There are 3 serotypes of polioviruses; poliovirus type 1 (PV1), poliovirus type 2 (PV2), and poliovirus type 3 (PV3). The mutated OPV can be classified according to the diversity of the virus capsid protein 1(VP1). Poliovirus undergoes an evolution rate of approximately 1% per year, which results in ~ 10 nucleotide differences in the 903 nt. VP1. The poliovirus ribonucleic (RNA) polymerase enzyme has an error rate of 1 per 1000 nucleotides per round of replication [5, 6], and contributes to virus evolution. The normal period of poliovirus excretion is less than 3 months [7,8,9].

The mutated polioviruses are classified as vaccine-related polioviruses (VRPVs) when there is a VP1 sequence divergence from the reference Sabin polioviruses of ≤1% for Sabin 1 and 3, and ≤ 0.6% for Sabin 2 [2]. Sabin polioviruses showing VP1 divergence of > 1% for Sabin 1 and 3, and > 0.6% for Sabin 2 are classified as vaccine-derived polioviruses (VDPVs) [2]. A lower number of nucleotide differences has been considered for the VDPV type 2 because such mutants behaved like the wild type in DRC and Nigeria [10, 11]. Wild polioviruses are distinct and are not genetically linked to vaccine polioviruses [12, 13].

VDPVs are classified into three categories; The first category are the circulating VDPVs (cVDPV) that are genetically linked and isolated from a) at least 2 individuals who may not be AFP cases but coming from different households or b) one individual and one or more environment samples or c) series of environmental samples from 2 or more sites or d) a single VDPV with documented evidence of circulation based on the genetic characteristics of the available VDPVs.
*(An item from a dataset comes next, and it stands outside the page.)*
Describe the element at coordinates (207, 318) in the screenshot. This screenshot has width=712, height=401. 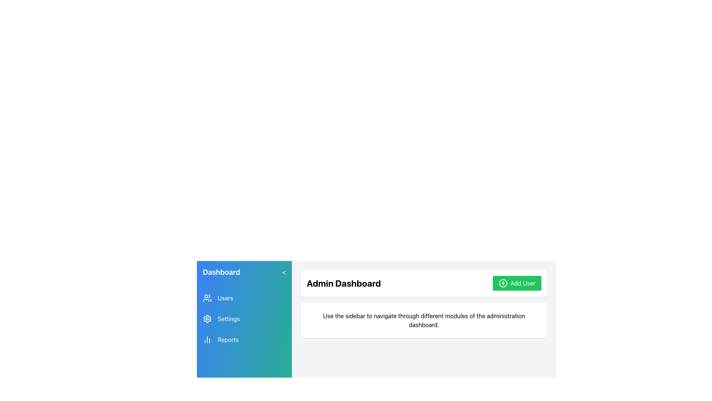
I see `the settings graphical icon in the sidebar menu, which is positioned to the left of the 'Settings' label` at that location.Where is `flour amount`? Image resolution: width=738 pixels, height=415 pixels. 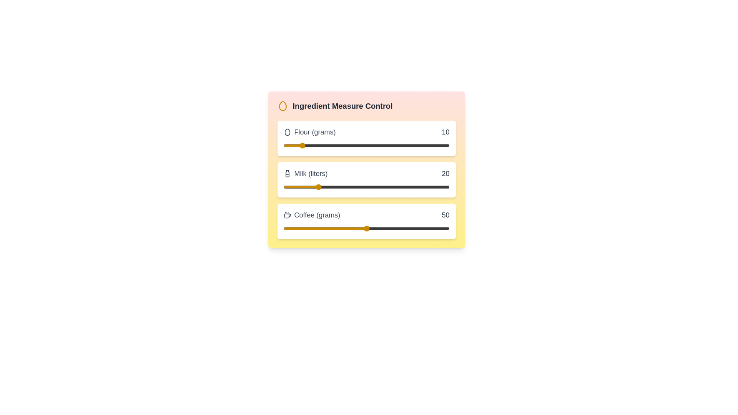
flour amount is located at coordinates (354, 145).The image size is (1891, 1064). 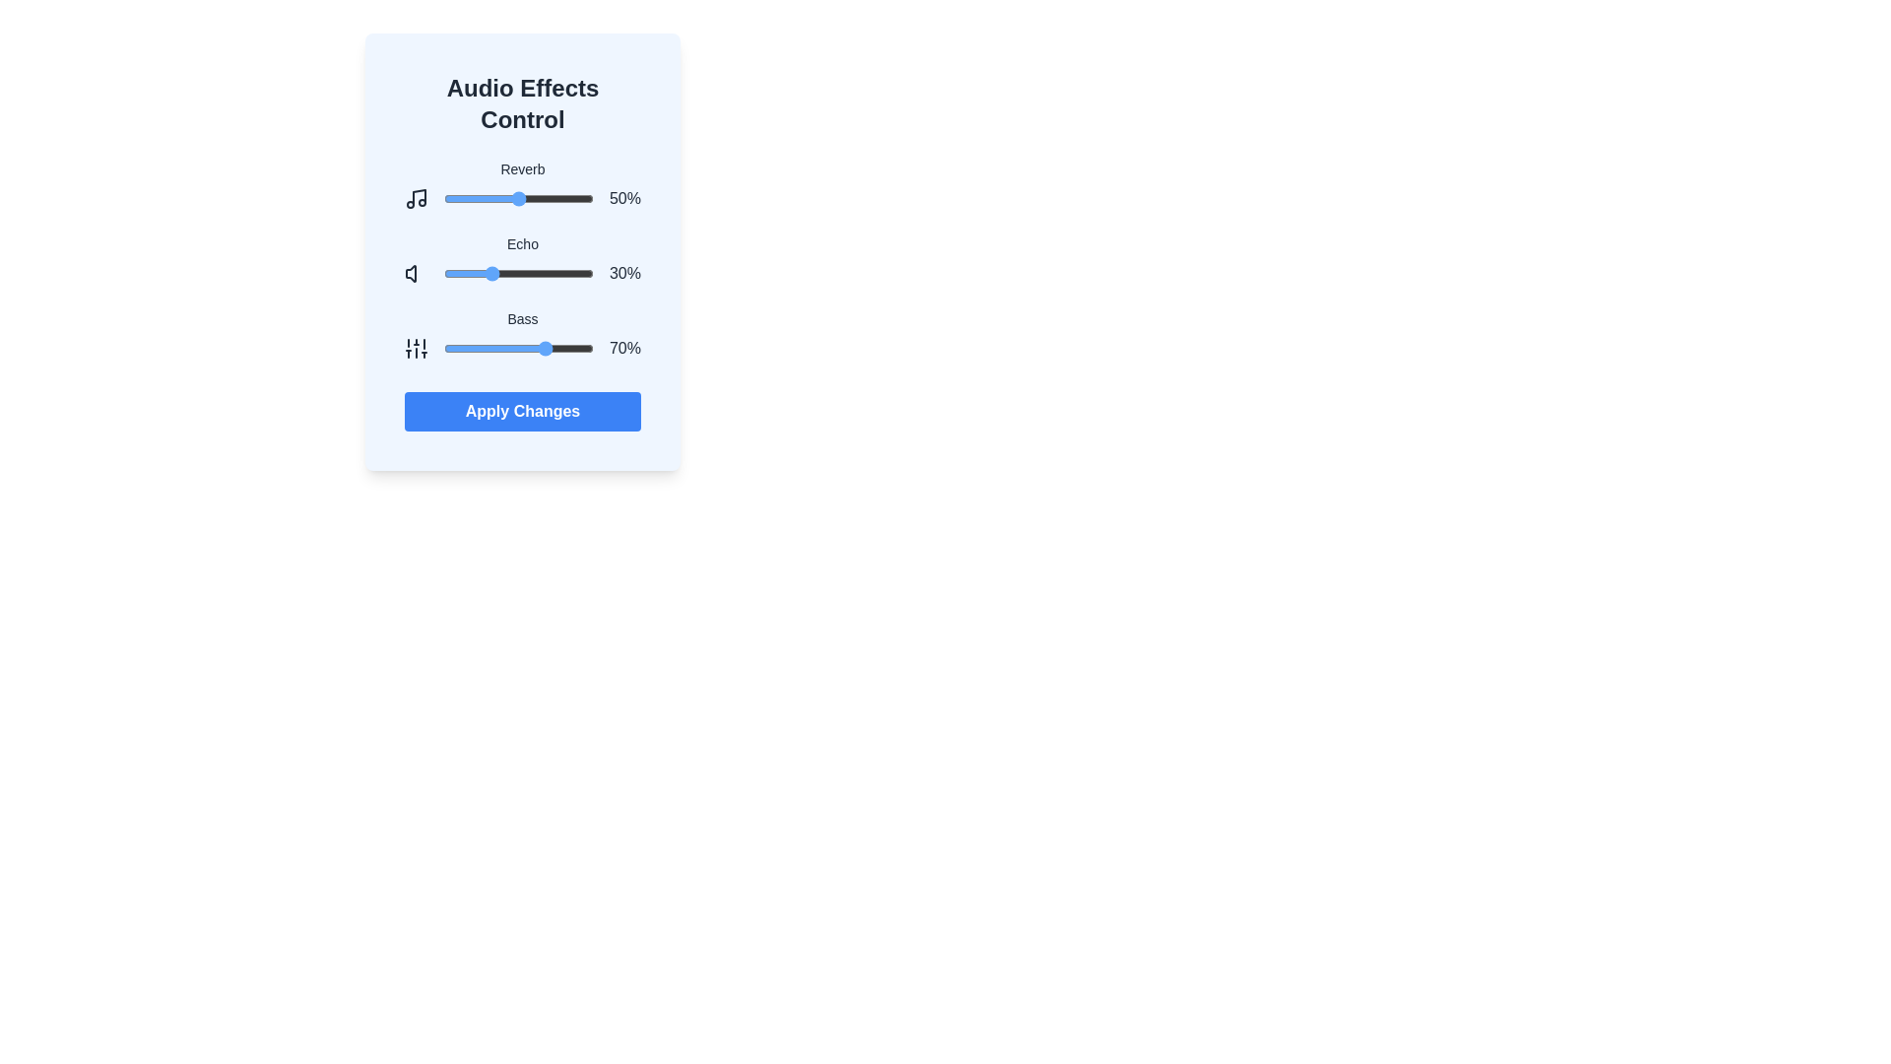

The second category of VDPVs are the immune-deficiency-related VDPV (iVDPV). These are viruses isolated from persons with proven immunodeficiencies [14]. The third category are the ambiguous VDPV (aVDPV); these are isolates that are identified from individuals with or without AFP and who are not immune-compromised or from environmental samples without evidence of circulation. VDPVs reported as ambiguous VDPVs might later qualify to be iVDPV or cVDPV. The aVDPVs commonly occur in countries of low rates of polio vaccination coverage and could signal cVDPV emergence and gaps in immunization and surveillance activities [11].

cVDPVs are more transmissible and co-existence with OPV viruses may favor cVDPVs to become endemic while the OPV viruses get eliminated [15]. Without effective vaccination response to boost population immunity, VDPVs manifest with prolonged outbreaks [2, 16]. Sabin 2 is more transmissible than Sabin type 1 and 3 [2, 17] and has been reported to circulate longer.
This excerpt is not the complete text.